Task inputs below:
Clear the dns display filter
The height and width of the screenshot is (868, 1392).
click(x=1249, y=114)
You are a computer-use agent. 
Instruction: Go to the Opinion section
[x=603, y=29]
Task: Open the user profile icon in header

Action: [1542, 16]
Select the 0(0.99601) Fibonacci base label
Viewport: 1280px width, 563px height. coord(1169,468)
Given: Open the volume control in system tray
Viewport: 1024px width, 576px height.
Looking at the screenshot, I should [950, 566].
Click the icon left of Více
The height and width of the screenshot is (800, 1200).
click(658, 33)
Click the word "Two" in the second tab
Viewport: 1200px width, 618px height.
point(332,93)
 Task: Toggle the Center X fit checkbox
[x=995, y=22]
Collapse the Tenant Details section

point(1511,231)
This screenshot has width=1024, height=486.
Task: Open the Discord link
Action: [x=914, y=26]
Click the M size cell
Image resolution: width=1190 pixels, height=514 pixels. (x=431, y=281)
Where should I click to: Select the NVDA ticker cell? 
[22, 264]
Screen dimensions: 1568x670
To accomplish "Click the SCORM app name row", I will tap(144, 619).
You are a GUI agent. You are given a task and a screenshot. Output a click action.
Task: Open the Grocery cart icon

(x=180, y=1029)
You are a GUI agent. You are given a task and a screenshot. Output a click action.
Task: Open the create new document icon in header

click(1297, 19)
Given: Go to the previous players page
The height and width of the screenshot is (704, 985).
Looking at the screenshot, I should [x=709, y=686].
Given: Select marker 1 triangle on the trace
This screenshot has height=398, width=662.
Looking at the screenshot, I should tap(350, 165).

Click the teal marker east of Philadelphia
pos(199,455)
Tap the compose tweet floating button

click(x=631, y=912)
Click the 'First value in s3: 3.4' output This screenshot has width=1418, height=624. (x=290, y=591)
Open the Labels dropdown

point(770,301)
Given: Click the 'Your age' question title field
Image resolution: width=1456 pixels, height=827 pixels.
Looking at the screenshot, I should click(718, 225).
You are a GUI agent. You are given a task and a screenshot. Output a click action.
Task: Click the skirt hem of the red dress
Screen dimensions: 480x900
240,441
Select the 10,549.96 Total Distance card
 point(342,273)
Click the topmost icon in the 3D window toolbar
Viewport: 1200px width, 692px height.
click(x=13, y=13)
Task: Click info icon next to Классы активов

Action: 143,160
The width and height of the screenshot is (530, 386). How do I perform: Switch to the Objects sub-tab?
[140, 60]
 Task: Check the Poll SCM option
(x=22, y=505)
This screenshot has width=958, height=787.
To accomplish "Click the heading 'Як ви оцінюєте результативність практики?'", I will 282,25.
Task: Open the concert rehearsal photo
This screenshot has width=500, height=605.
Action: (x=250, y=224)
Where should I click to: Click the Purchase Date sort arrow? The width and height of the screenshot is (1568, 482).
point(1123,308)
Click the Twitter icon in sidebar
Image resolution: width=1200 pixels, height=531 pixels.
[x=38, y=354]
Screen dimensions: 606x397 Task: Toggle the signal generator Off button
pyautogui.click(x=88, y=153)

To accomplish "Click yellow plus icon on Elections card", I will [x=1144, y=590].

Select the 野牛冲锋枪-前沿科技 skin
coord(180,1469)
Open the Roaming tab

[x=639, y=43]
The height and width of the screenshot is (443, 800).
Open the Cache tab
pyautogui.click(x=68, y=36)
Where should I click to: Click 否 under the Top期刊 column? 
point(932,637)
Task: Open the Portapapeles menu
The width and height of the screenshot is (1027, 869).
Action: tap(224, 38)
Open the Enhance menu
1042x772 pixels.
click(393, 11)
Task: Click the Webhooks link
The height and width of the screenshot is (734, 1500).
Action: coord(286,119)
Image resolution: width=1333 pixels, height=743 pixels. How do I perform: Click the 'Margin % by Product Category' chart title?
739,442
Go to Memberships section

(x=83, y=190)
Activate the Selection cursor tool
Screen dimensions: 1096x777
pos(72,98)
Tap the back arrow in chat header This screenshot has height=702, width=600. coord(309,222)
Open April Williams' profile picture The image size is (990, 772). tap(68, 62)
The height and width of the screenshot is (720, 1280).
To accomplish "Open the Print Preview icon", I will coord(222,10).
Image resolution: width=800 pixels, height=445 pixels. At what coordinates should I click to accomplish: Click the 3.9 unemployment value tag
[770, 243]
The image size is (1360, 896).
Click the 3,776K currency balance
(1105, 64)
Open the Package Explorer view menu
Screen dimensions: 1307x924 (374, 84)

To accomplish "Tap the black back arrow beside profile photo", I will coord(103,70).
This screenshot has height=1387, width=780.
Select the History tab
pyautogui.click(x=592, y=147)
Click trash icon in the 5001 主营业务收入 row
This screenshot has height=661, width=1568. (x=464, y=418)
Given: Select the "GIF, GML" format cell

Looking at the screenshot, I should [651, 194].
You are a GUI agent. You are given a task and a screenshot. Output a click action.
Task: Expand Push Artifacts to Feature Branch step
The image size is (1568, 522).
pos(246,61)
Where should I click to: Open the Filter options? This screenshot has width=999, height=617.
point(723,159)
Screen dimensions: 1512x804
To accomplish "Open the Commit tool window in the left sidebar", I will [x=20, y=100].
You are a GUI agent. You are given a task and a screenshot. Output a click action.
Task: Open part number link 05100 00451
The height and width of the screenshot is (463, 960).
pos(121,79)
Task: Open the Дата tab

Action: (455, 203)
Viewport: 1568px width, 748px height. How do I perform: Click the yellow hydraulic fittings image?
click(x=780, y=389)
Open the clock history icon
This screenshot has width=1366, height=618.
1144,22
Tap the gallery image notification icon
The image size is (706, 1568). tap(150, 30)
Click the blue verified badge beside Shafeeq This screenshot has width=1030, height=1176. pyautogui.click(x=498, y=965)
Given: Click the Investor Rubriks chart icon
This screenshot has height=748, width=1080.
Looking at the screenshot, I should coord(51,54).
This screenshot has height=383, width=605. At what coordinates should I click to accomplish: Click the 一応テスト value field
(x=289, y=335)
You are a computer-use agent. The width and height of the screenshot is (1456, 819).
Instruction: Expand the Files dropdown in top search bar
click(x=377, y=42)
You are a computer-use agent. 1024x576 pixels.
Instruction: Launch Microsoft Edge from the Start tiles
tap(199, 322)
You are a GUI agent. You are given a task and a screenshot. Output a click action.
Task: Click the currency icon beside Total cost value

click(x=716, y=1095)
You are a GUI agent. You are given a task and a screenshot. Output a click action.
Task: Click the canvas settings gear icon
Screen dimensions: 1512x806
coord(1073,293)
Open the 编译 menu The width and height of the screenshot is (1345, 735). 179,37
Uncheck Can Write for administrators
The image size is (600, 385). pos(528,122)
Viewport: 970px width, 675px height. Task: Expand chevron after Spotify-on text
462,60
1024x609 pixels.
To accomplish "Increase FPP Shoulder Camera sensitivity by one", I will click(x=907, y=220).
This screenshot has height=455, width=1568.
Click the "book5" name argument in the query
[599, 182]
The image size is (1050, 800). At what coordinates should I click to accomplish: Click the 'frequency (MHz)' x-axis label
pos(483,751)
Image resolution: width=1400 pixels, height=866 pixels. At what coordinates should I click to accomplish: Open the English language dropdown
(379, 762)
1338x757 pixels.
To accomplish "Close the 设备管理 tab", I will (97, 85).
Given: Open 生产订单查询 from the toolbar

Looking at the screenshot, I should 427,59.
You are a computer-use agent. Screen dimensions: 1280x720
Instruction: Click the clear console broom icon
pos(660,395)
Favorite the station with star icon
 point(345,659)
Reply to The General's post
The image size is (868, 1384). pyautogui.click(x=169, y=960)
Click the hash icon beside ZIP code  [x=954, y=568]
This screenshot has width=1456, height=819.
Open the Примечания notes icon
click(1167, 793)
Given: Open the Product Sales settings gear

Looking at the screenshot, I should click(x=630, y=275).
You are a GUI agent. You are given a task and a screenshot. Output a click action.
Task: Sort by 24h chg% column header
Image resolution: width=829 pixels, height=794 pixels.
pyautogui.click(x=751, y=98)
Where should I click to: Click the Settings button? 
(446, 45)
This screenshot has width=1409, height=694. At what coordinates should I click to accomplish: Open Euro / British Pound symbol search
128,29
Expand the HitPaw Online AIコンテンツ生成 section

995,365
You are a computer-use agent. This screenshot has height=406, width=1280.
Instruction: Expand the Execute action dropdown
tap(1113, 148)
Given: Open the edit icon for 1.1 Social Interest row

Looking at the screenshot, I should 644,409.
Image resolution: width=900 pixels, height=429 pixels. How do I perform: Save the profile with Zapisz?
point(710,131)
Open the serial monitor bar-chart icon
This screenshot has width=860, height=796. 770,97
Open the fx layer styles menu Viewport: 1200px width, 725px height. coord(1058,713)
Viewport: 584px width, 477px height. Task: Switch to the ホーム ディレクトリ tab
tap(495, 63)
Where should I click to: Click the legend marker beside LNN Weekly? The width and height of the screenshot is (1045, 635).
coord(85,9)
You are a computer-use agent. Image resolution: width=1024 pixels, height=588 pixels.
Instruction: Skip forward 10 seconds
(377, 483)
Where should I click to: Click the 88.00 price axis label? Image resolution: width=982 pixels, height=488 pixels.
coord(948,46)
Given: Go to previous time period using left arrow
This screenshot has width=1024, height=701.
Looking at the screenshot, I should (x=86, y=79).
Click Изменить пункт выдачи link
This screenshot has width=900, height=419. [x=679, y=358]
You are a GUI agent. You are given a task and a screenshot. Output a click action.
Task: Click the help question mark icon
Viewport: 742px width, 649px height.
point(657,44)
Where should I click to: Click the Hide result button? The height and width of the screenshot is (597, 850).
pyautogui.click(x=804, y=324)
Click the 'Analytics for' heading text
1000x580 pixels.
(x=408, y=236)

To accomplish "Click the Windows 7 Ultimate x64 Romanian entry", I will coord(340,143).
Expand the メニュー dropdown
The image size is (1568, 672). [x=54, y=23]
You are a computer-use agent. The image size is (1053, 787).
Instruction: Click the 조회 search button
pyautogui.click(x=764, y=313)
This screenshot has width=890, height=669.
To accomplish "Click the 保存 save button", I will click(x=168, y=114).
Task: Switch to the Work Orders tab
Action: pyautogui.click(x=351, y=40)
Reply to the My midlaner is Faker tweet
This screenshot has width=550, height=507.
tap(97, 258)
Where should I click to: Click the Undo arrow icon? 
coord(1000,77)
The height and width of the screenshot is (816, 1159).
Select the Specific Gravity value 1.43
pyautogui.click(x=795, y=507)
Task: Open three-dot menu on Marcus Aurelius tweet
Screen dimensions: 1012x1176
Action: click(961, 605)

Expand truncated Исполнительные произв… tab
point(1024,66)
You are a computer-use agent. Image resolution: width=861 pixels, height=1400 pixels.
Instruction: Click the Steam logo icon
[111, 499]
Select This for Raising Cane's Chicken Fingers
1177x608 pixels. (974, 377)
End of Task inputs.
▶ [The task] Copy all the lines from the data above that hold the word "photo".

▶ [Result of the exercise]
Task: Open the concert rehearsal photo
To accomplish "Tap the black back arrow beside profile photo", I will coord(103,70).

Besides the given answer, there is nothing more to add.